Publié par le 19 novembre 2019 dans Chroniques, Toutes les chroniques | 0 commentaire

(Loma Vista, 6 septembre 2019)

Durant toute sa carrière, Iggy Pop a toujours eu la volonté de surprendre et de ses débuts avec les regrettés frères Asheton, David Bowie qui l’a sauvé plus d’une fois de la panade, jusqu’à Josh Homme il y a 3 ans pour le décevant Post Pop Depression,il a toujours su s’entourer de talents.

Pour son 18ème album, les heureux élus se nomment cette fois Leron Thomas, trompettiste jazz, et la guitariste et compositrice Sarah Lipstate connue par ailleurs pour Noveller, son projet instrumental de guitare électrique.

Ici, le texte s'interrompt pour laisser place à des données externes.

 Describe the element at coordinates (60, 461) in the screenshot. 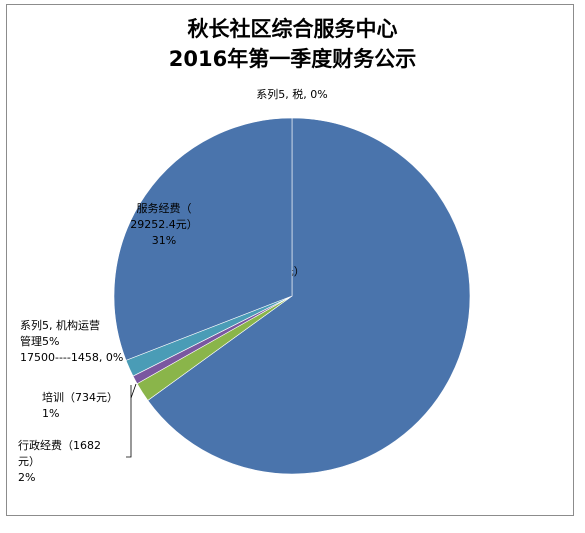

I see `slice-label-1: 行政经费（1682 元） 2%` at that location.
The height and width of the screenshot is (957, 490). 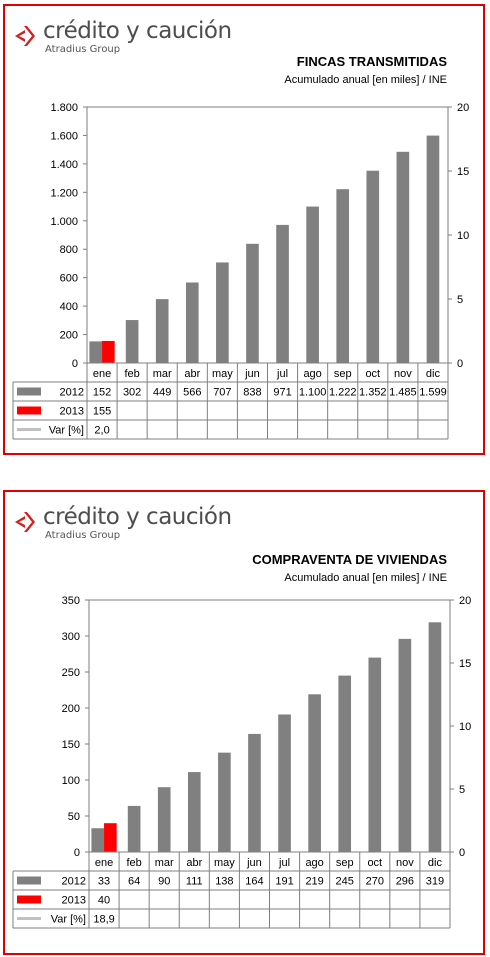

À 72 ans, l’icône protopunk ose un virage à 180 degrés et nous propose un album au jazz sombre et contemplatif. J’entends déjà les mauvaises langues hurler hâtivement qu’il copie le dernier album de son défunt ami Bowie… S’il est certain, et personne ne pourra le nier, que le génial anglais l’a inspiré durant toute sa carrière et qu’il continue à le faire, affirmer qu’il ne s’agit que d’une pâle imitation de Blackstar serait oublier un peu vite que dès le second Stooges (le cultissime Fun House), Iggy avait infusé de jazz expérimental son rock viscéral. Il avait ensuite récidivé dans le trop sous-estimé Préliminaires, à redécouvrir si vous accrochez à ce nouvel album.

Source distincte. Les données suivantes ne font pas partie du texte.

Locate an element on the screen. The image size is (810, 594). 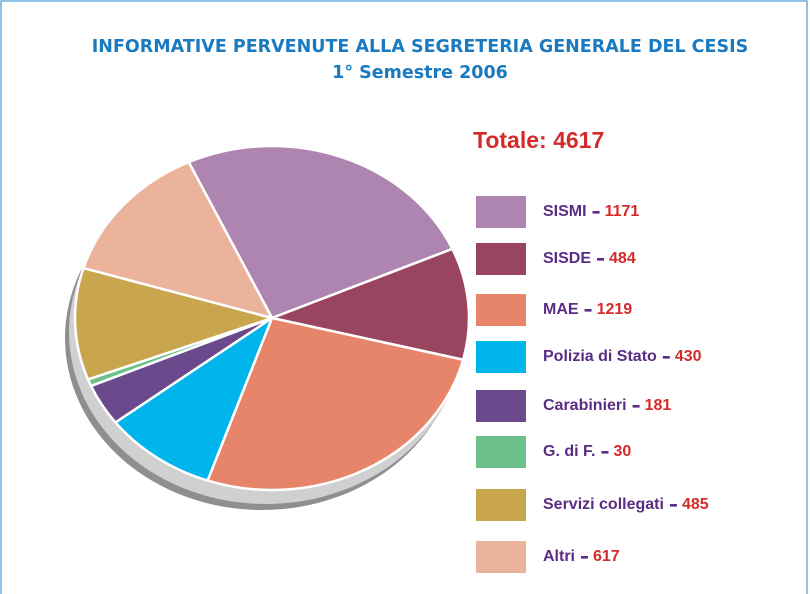
legend-label: MAE is located at coordinates (561, 310).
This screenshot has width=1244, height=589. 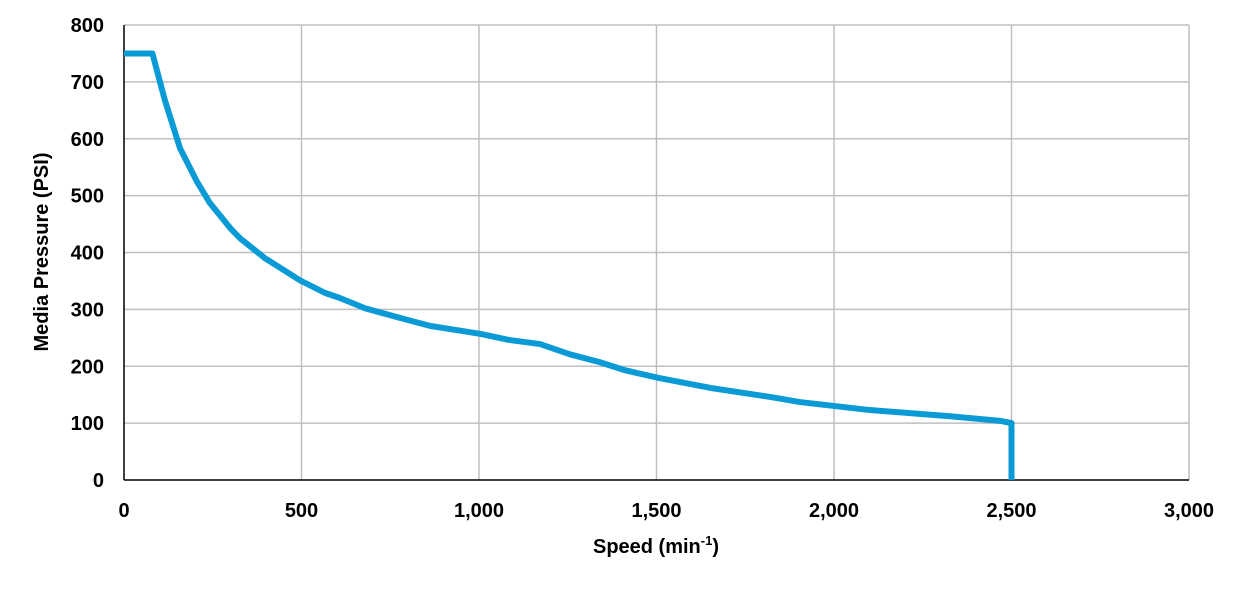 What do you see at coordinates (88, 26) in the screenshot?
I see `y-tick-label: 800` at bounding box center [88, 26].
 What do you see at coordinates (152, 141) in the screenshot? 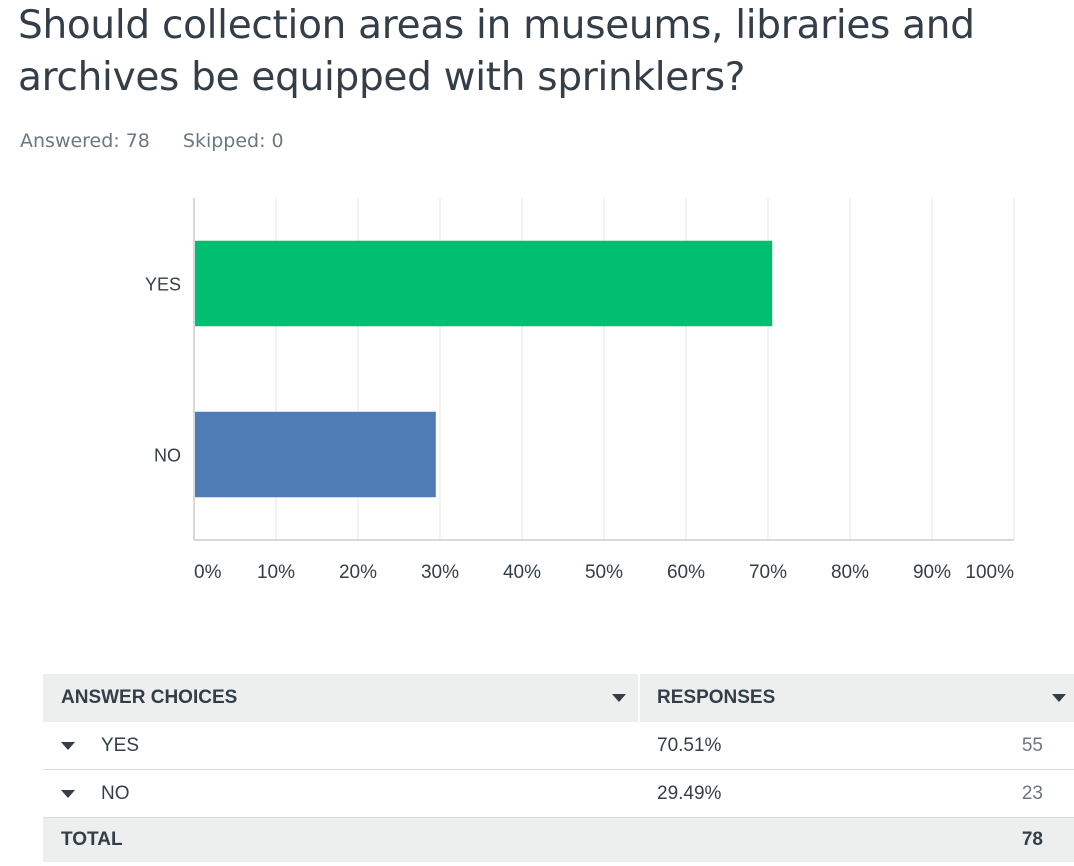
I see `response-summary: Answered: 78 Skipped: 0` at bounding box center [152, 141].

Dès le premier titre, il clame « I Wanna Be Free », sa voix se contentant d’accompagner sobrement la trompette de Leron. Et tout au long de l’album, on a l’impression d’avoir Iggy, face à nous, se livrant corps et âme. Bien qu’il n’ait écrit que deux des dix textes de l’album, il s’approprie à merveille ceux des autres auteurs. Il déclarait d’ailleurs à ce sujet : «C’est un album dans lequel d’autres artistes parlent pour moi, mais je prête ma voix. ».

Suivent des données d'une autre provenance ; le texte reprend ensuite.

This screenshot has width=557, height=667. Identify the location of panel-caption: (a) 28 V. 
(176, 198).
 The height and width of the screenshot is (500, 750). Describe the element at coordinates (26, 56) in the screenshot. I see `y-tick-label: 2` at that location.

Sur le lancinant « Loves Missing » au titre évocateur, l’iguane se met dans la peau d’une femme. Sa voix de baryton nous emporte et ne nous laisse pas indemne. « Loves screaming, so quietly and in pain/Loves absent, it’s failing her once again, again. » Il s’agit sans nul doute du sommet émotionnel de l’album.

Le free jazz « Sonali » nous invite, lui, à poser nos pieds sur le sable de la plage illustrant la pochette de l’album. Libre, Iggy semble l’être pour de bon. Serein également.

Le single groovy « James Bond » pourrait paraître ringard à la première écoute mais sa ligne de basse reste en tête et vous poussera à vous déhancher devant votre platine avant de laisser place au solo de trompette magistral de Leron Thomas. Sur « Dirty Sanchez », on retrouve un Iggy provoc’ et décalé où après une intro à la Mariachi, il s’offre un petit pamphlet braillé à l’encontre de la société de consommation.

Suivent deux morceaux dans la même veine que le début de l’album (« Glow In The Dark » et « Page ») avant une fin d’album surprenante où s’enchainent trois morceaux en spokenword.

« We Are The People », d’abord, un poème de Lou Reed écrit il y a une quarantaine d’années et au texte toujours tristement d’actualité :

« We are the people without right
We are the people who have known only lies and desperation
We are the people without a country, a voice, or a mirror
We are the crystal gaze returned through the density and immensity of a berzerk nation
We are the victims of the untold manifesto of the lack of depth
Of full and heavy emptiness »

Vient ensuite un classique de l’éducation américaine « Do Not Go Gentle Into That Good Night » de Dylon Thomas avant de clôturer l’album par le sinistre « The Dawn », écrit par l’iguane himself. On y découvre un Iggy Pop empreint de sagesse, prêt à faire face à la mort faisant preuve d’une grande quiétude.

Loin de son éternel personnage outrancier, découvrirait-on enfin le véritable James Newell Osterberg Jr. mis à nu ? Un homme désormais serein, libéré des autres et surtout de son alter ego afin de se trouver face à lui-même avant de rejoindre, le plus tard possible on l’espère, ses camarades Lou Reed, David Bowie et les frères Asheton.

Merci James Osterberg pour ce bijou d’introspection.